Virtual currencies are defined by their utilization of cryptography – hence the name, this allows greater security. But what’s the Crypto?

Cryptography is a system of encryption that verifies and secures every transaction and therefore the complete currency system. The signature written into each trade record in the block, for instance, is cryptographic. Though, further, to let the virtual currency communities add a given block to block-chain, a puzzle of cryptographic must be solved too.


This is a complex mathematical issue that underwrites the veracity of trade. It is the procedure form which virtual currency gets its name.


How Do You Get Crypto or virtual currency?

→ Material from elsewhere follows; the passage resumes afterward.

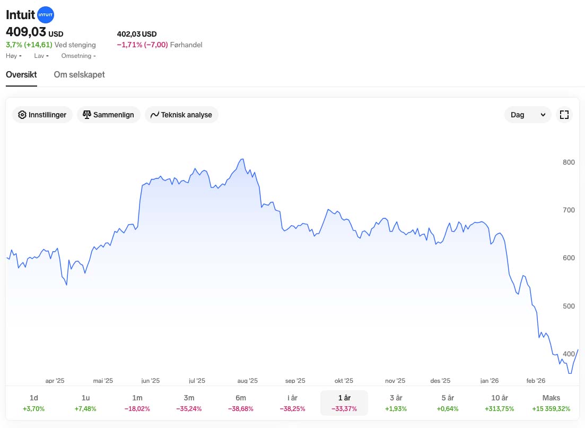Select the 1d time range
585x428 pixels.
[34, 403]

We have covered what defines a virtual currency. But if you want to get hold of a few, you will need to know how it works.


Before anything else, you’re going to need a virtual currency wallet. Keep in mind that these are digital – but you’re going to have to store them somewhere. That is what a virtual wallet is for – it is just an application that stores Cryptocurrency. Once you’ve one of these, you can get most Cryptocurrencies – including, BTC, ETH, LTC, and BCH – just by purchasing them with fiat currencies.


But if you’re truly committed, you do not need to invest cash on it. Rather you can become a crypto miner – i.e. somebody who helps to maintain and verify the rest system and its every transaction. With BTC, for instance, you’ll be paid in BTC for your efforts.


Which virtual currency is worth most?


As we mention above, there’re now hundreds of different currencies on the market, since BTC took off back in 2009. Though, some virtual currencies are worth way more than others. According to Coin Market Cap, the top 5 most valuable cryptocurrencies at the time of writing are BTC, ETH, XRP, Tether, and BCH. Though, if the total value of virtual currencies is presently over 200 Billion USD, the worth of the vastly dominant BTC makes up over 60 percent of that total.


Bottom line


Virtual currencies are changing the way we know the modern time economic systems to be. It’s becoming a common, each day conversation and is constantly being covered by the majority of news of late. It’s vital to stay abreast of this tech which is likely to change the future of economics as we know it to be.


We hope this “An Introduction To cryptocurrency” helped you get a basic grip on what virtual currencies are and how they feature. Keep following this for a detailed explanation of other vital aspects of virtual currencies.